Candidiasis, a superficial or systemic infection affecting skin, mucous membranes, and internal organs, is increasingly challenging to treat due to drug-resistant Candida albicans strains. Natural products such as Terminalia chebula (TC) have shown promising in vitro antifungal activity, yet their in vivo efficacy and mechanism of action remain underexplored. Here, homoeopathic formulations of TC were evaluated through a sequential in vitro, in vivo, and in silico approach. In vitro, TC-M exhibited a high total phenolic content (56.5 mg GAE/mL) and potent antioxidant activity (DPPH 32.5 mg GAE/mL; ABTS 26.7 mg GAE/mL). Broth microdilution assays determined a minimum inhibitory volume of 20 μL (∼0.55 mg/mL) against C. albicans. In vivo, systemic candidiasis was induced in cyclophosphamide-immunosuppressed rats. TC-M, 6C, and 30C significantly improved 8-day survival (62.5-75 % vs. 12.5 % in disease controls), normalized leukocyte counts and antioxidant enzyme activities (SOD, catalase, GSH), and reduced renal fungal burden and histopathological damage.

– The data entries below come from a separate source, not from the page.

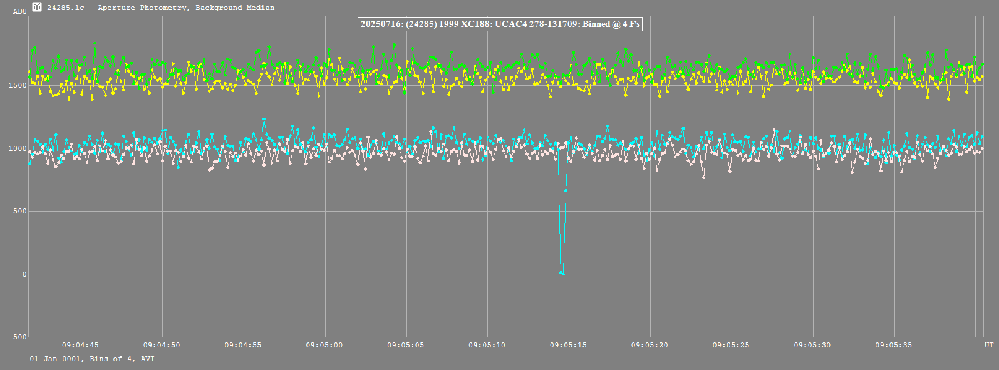Click the 09:05:15 time axis label
Viewport: 999px width, 370px height.
click(568, 345)
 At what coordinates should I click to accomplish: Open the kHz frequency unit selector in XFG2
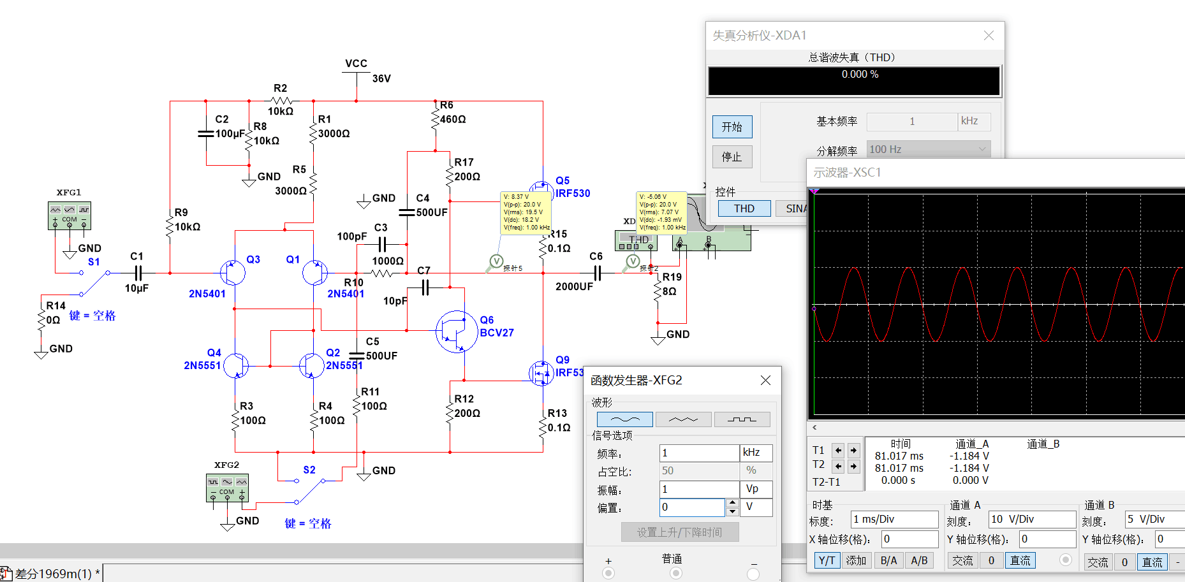click(756, 453)
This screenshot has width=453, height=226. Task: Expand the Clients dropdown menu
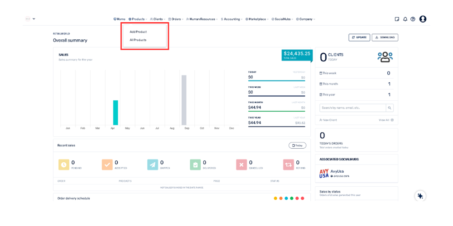(x=158, y=19)
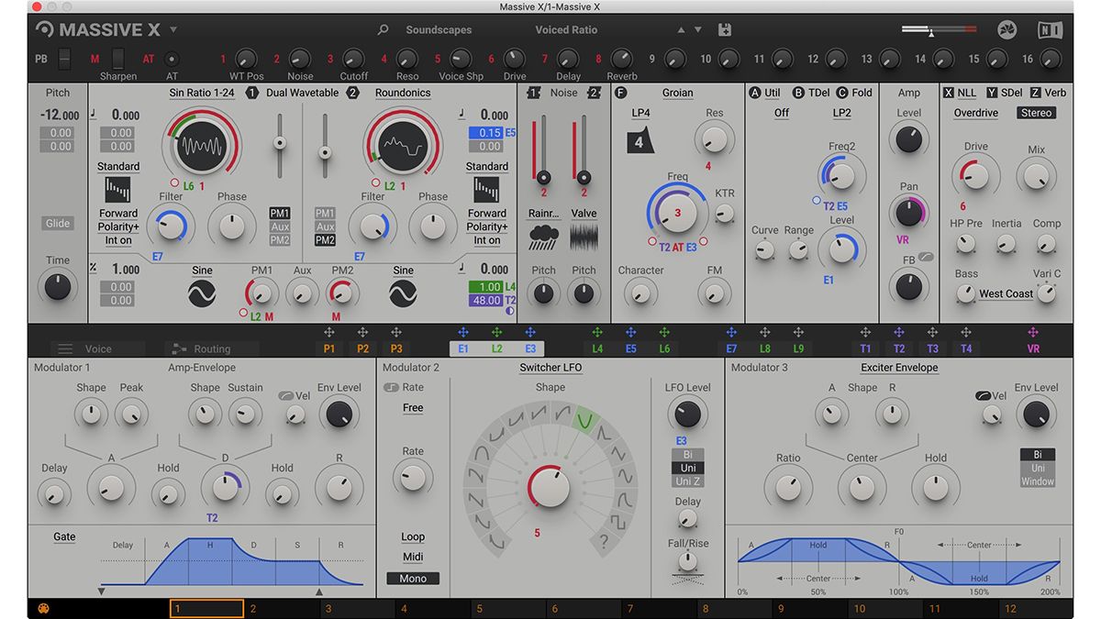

Phytochemical profiling by LC-MS/MS identified 33 major bioactive constituents in TC-M, including phenolic acids, flavonoids, tannins, and terpenoids. In silico, key phytochemicals were docked against fungal targets: β-tubulin, DHFR, and sterol 14α-demethylase. Both chebulic and ellagic acids replicated griseofulvin's critical interactions with β-tubulin, gallic acid, chebulic acid-targeted DHFR, and chebulic acid-bound sterol 14α-demethylase. This is the first integrated evaluation of TC homoeopathic formulations using in vitro, in vivo, and in silico approaches, revealing its significant antifungal, antioxidant, and immunomodulatory activities against systemic candidiasis. Clinical validation is warranted.